Remembering Dr. Leatherman
We fondly remember the contributions of Dr. Louis L. Leatherman to cardiology in general and to the catheterization program here at Texas Heart Institute. He started as a cardiology fellow here, before going into private practice. He continued to collaborate closely with cardiologists here at THI and the hospital working to develop catheterization procedures to better treat his patients.

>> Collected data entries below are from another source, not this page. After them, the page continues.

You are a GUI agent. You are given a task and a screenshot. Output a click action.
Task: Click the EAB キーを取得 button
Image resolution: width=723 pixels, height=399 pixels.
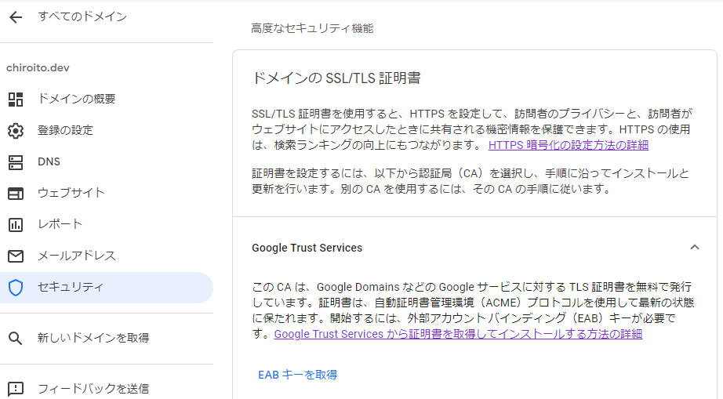point(297,375)
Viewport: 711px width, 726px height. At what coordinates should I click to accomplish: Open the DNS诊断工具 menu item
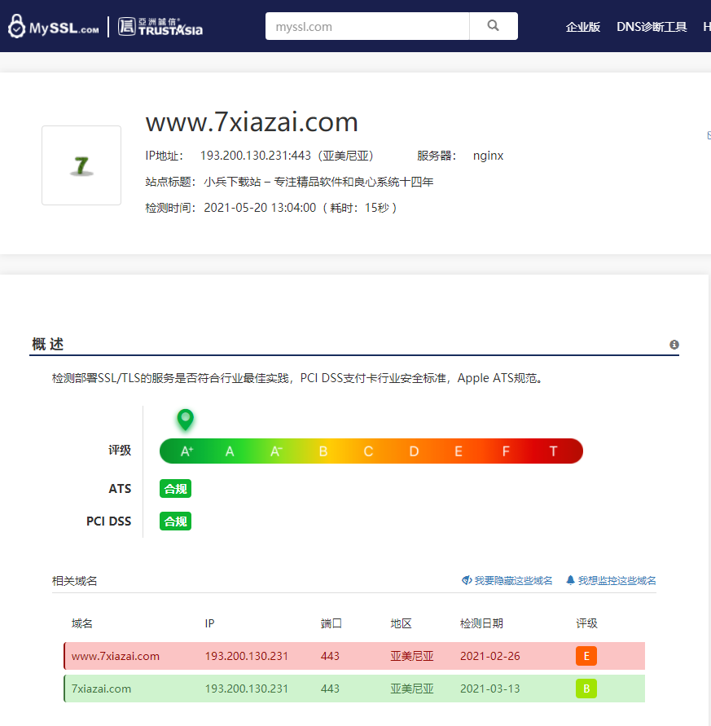(652, 27)
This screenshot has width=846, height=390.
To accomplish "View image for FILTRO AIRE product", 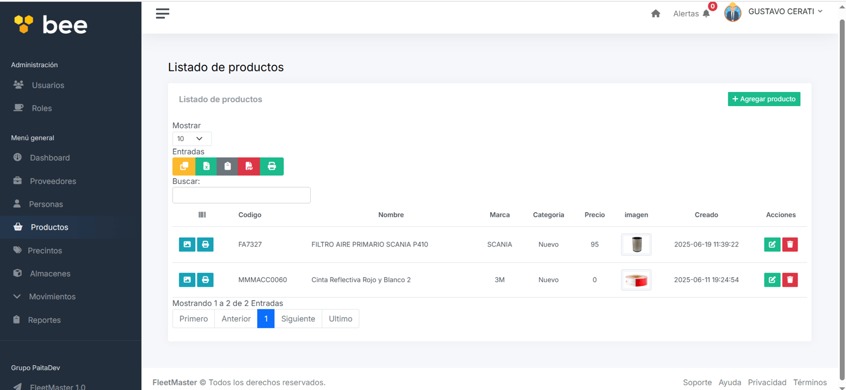I will (x=187, y=244).
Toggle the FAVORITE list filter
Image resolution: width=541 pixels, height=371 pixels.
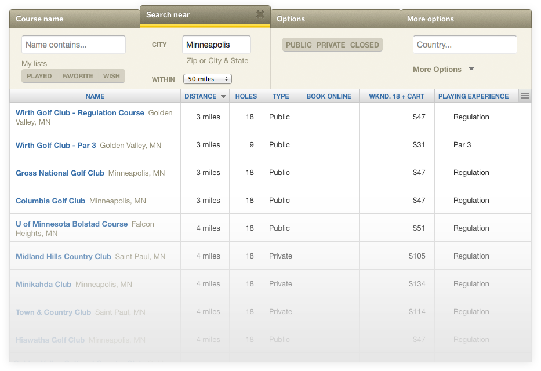click(x=77, y=75)
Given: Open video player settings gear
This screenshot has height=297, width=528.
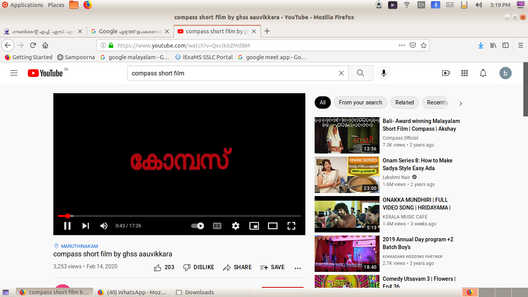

“He moved to Houston in 1968 for his cardiology fellowship, sponsored by Baylor College of Medicine (BCM). During his training at St. Luke’s Episcopal Hospital (SLEH) and the Texas Heart Institute (THI), he grew to appreciate his colleagues’ aggressive management of heart and vascular disease. Their varied approaches to diseases and problems taught him to think flexibly when he evaluated his own patients. He participated in SLEH’s first heart transplant program and considered it “fantastically exciting.”
Cardiologists were also seeking alternatives to open heart surgery for treating blockages in coronary arteries. In the late 1970s, a new technique, percutaneous transluminal coronary angioplasty (PTCA), enabled special catheters to be threaded into coronary arteries and inflated to reopen blocked blood vessels. Dr. Leatherman, along with Dr. Paolo Angelini, brought PTCA to THI after studying under Dr. Andreas Gruentzig. In 1979, the National Heart, Lung, and Blood Institute chose THI as a test site, and, by April 1980, THI physicians had performed 100 PTCA procedures.”